Mono – « For My Parents »

mono180Album
(Temporary Residence)
04/09/2012
Post rock symphonique

Il y a ces groupes qu’on aime partager, écouter en collectivité, puis d’autres qui s’apprécient surtout avec un casque bien vissé sur les oreilles pour ne rien rater des mille détails qu’ils ont à offrir. C’est souvent le cas des musiciens post-rock, mais plus encore de ceux de Mono qui, surtout depuis « Hymn To The Immortal Wind » en 2009, prennent une dimension toujours plus cinématographique, jusqu’à prendre des allures toutes humbles de Grande Musique. La preuve encore aujourd’hui avec « For My Parents », ce nouvel album enregistré par Henry Hirsch dans une cathédrale new yorkaise réhabilitée, qui lui emboite clairement le pas, tout drapé qu’il est des reflets symphoniques offerts par la contribution de The Wordless Music Orchestra, déjà présent aux côtés des japonais lors de leur dernière tournée.

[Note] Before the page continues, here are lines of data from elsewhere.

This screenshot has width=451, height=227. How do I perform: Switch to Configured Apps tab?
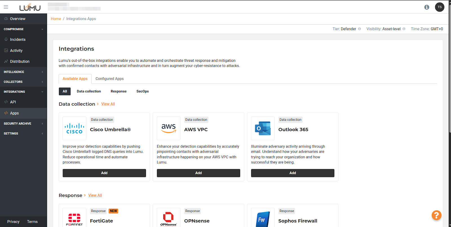click(x=109, y=79)
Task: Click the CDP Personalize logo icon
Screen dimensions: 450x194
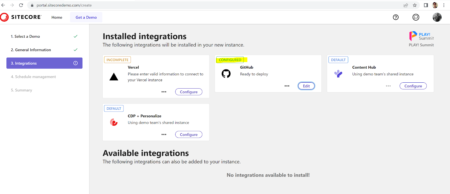Action: pyautogui.click(x=114, y=122)
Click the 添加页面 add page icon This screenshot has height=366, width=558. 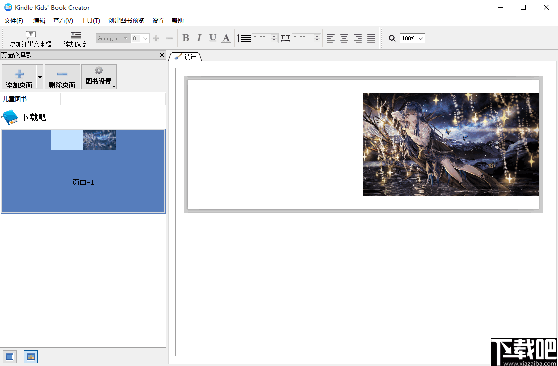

Fini donc le temps des déflagrations de « You Are There », album toujours considéré aujourd’hui comme le must have de Mono. Place à une sorte de noise néo-classique d’une infinie délicatesse, qui n’en finit plus de s’épancher dans la mélancolie comme dans les grands espaces, et de susciter ainsi une imagination sans borne, notamment lorsque le quatuor laisse briller de mille feux l’aspect grandiose de ses compositions. Là, pendant qu’il joue sur l’ambigüité du mariage de l’électrique et du symphonique tout au long de titres dépassant parfois allègrement la dizaine de minutes, alors même qu’il agite sa magie pour mêler habilement tristesse et bonheur, on s’imagine tel un rapace planant à grande vitesse au dessus de larges plaines ouvertes aux vents.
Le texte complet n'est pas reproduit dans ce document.